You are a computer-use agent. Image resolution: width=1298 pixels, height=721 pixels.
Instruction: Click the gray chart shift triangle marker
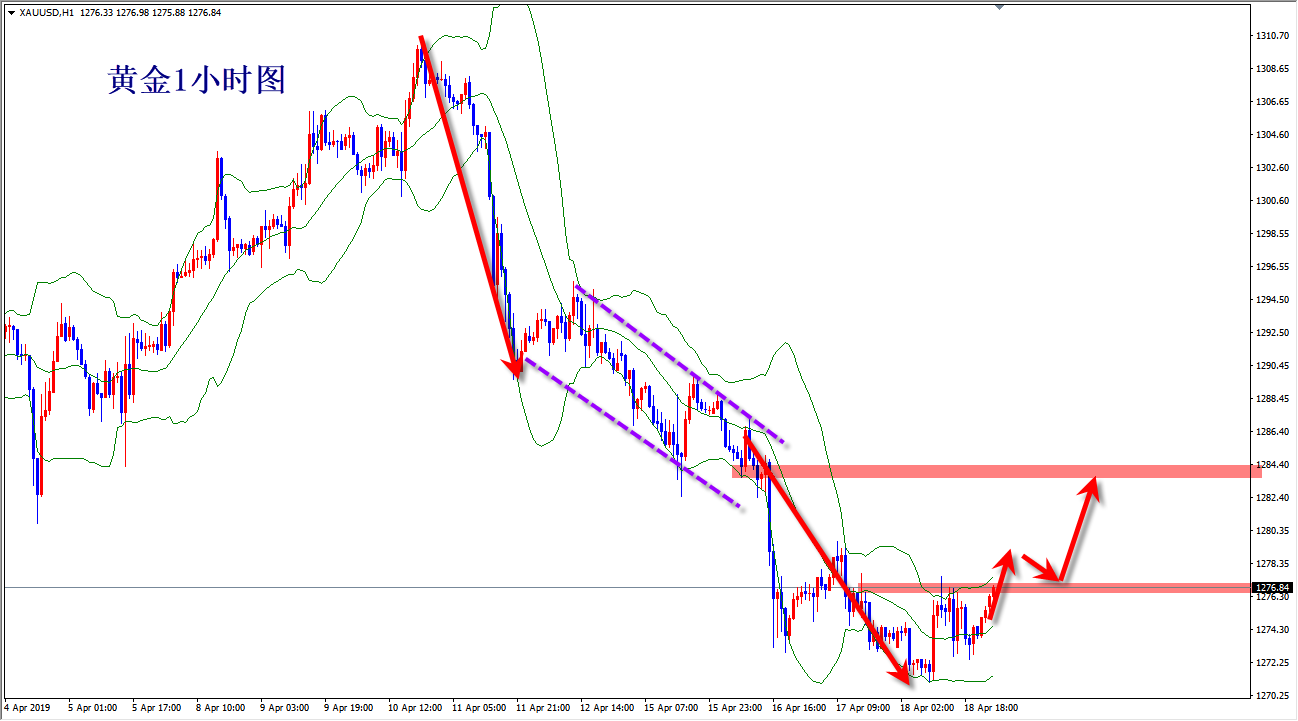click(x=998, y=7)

------------------------------------

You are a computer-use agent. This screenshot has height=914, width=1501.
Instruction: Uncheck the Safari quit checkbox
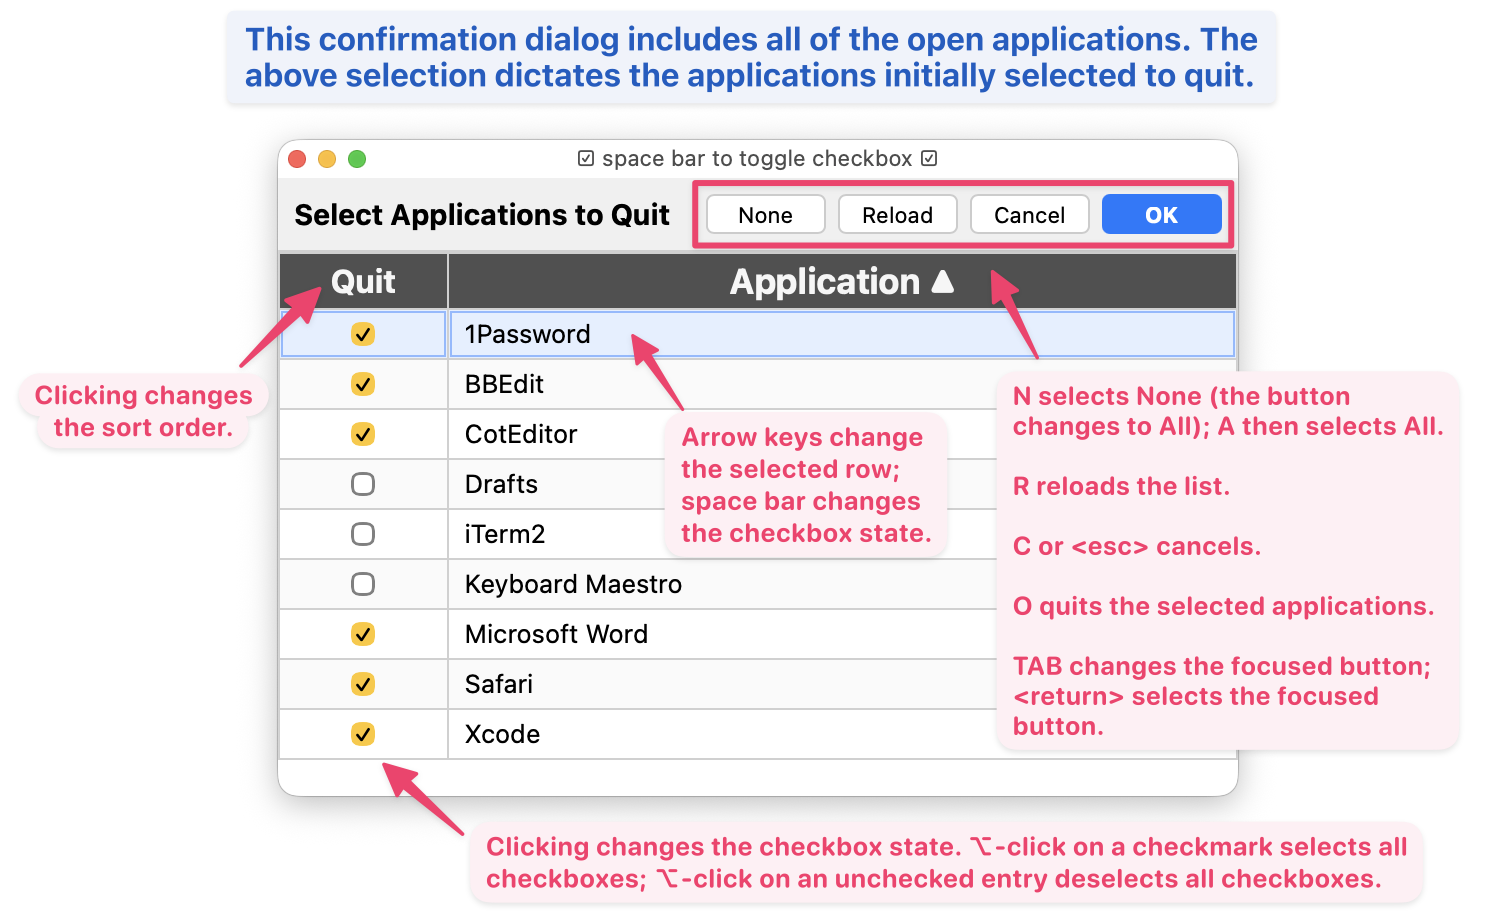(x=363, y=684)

------------------------------------

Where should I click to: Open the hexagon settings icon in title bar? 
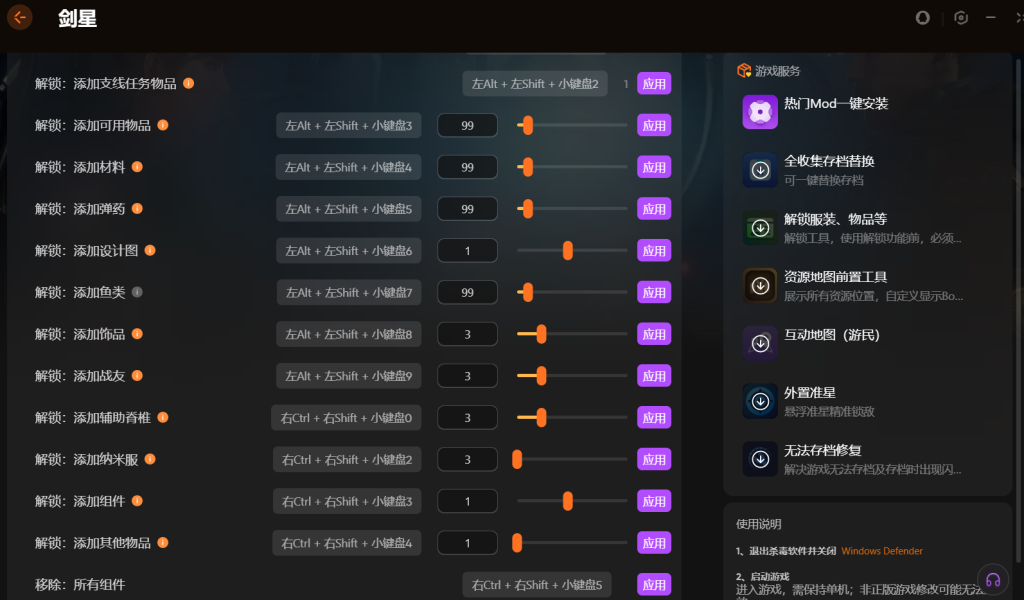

------------------------------------

▶ _Assignment_
When a line of the data holds the string "height", pick it out and copy it.

▶ _Answer to the exercise_
You are a computer-use agent. Image resolution: width=1298 pixels, height=721 pixels.
You are a computer-use agent. This screenshot has height=914, width=1501.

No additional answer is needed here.